Re: Portuguese Stemmer
Martin Porter <martin <at> porterloo.wanadoo.co.uk>
2009-10-28 16:50:55 GMT
Yes, the stemmers can be improved, among other things by building in
"exception lists" at various critical places. If you look at the snowball
site the Porter2 stemmer has been improved upon in this way. We've not done
this for the other languages, however, because it requires an intimate
language knowledge only available to native speakers.

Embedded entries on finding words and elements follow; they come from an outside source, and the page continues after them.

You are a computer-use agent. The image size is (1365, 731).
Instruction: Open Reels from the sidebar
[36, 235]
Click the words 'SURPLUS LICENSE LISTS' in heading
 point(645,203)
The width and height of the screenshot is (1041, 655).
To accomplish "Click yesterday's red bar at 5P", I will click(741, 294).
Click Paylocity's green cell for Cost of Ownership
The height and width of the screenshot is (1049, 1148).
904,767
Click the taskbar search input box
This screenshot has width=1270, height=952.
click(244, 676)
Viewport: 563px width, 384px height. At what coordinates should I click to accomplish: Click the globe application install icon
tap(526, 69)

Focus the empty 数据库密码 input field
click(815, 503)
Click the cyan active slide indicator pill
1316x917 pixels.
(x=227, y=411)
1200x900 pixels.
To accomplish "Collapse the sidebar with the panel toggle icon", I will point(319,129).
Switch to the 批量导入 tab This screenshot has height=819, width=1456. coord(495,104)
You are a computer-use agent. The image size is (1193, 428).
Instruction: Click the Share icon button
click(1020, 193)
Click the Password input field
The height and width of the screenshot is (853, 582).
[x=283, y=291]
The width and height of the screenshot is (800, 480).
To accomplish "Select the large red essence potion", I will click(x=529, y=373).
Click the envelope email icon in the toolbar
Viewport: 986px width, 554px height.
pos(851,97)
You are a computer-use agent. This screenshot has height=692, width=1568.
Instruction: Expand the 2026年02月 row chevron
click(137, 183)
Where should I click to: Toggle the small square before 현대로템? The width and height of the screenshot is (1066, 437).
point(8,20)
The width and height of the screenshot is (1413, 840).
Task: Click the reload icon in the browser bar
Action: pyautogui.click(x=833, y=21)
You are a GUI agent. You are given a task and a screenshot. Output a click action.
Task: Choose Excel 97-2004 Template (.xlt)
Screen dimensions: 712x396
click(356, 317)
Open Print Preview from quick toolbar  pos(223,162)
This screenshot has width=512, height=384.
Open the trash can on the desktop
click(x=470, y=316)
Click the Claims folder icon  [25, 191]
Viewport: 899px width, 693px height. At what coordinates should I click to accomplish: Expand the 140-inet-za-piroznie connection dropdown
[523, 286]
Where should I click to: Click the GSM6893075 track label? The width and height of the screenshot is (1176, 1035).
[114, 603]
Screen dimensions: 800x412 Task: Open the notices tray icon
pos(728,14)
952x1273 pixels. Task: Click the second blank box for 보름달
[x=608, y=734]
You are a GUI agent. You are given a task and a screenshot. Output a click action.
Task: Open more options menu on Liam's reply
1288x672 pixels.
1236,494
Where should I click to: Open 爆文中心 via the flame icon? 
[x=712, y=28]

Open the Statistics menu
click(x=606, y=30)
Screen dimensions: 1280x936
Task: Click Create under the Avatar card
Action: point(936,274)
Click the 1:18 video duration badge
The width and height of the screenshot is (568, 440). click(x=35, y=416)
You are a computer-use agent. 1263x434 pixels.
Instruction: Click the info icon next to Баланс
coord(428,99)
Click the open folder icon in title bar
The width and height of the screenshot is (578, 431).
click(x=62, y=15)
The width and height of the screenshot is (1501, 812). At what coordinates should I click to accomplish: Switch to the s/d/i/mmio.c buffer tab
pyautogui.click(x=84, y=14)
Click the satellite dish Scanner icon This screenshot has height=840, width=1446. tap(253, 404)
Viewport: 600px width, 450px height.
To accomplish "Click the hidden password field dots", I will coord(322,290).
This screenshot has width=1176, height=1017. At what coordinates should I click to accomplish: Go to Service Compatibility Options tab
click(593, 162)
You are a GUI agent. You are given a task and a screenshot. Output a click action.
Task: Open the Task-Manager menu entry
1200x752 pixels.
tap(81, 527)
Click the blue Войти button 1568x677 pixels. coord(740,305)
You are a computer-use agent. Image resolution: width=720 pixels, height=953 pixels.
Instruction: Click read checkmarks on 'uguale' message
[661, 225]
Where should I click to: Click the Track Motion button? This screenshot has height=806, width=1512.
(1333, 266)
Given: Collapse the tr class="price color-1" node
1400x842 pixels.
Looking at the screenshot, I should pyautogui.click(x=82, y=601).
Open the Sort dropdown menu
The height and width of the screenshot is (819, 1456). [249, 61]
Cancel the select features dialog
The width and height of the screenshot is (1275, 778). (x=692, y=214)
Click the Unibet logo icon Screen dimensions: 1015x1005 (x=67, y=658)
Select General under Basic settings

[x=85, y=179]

Actually I wouldn't worry about your example to much. It is, I take it, an
irregular plural, and that is usually not what worries people in the English
stemmer. The English stemmer does not try to rectify irregular plurals
(woman/women) or irregular past tense forms (sing/sang/sung). No one
complains in practice. What upsets people is the Porter stemmer stemming
"arsenal" and "arsenic" to the same form. (The first is, among other things,
a popular football club.) So that is the sort of thing one tries to rectify
in an exception list.
It would be useful to have French2, Portuguese2 stemmers, and so on,
corresponding to the English2 stemmer -- taken a step further by native
speakers familiar with the complaints of an audience using the stemmers as
part of IR system, but we have not really managed to establish such a
community, at least, not yet.
>I was investigating Lucene and came uppon the SnowBall package. I was
>testing the PortugueseStemmer to see how applicable the SnowBallAnalyzer
>would be in our portal (using Lucene). I tested stemming the word airplane
>in portuguese, which is avião and its plural is aviões. Apparently the
>PortugueseStemmer will not stemm the two words to be the same (aviões
>stemmed to aviõ and avião stemmed to aviã).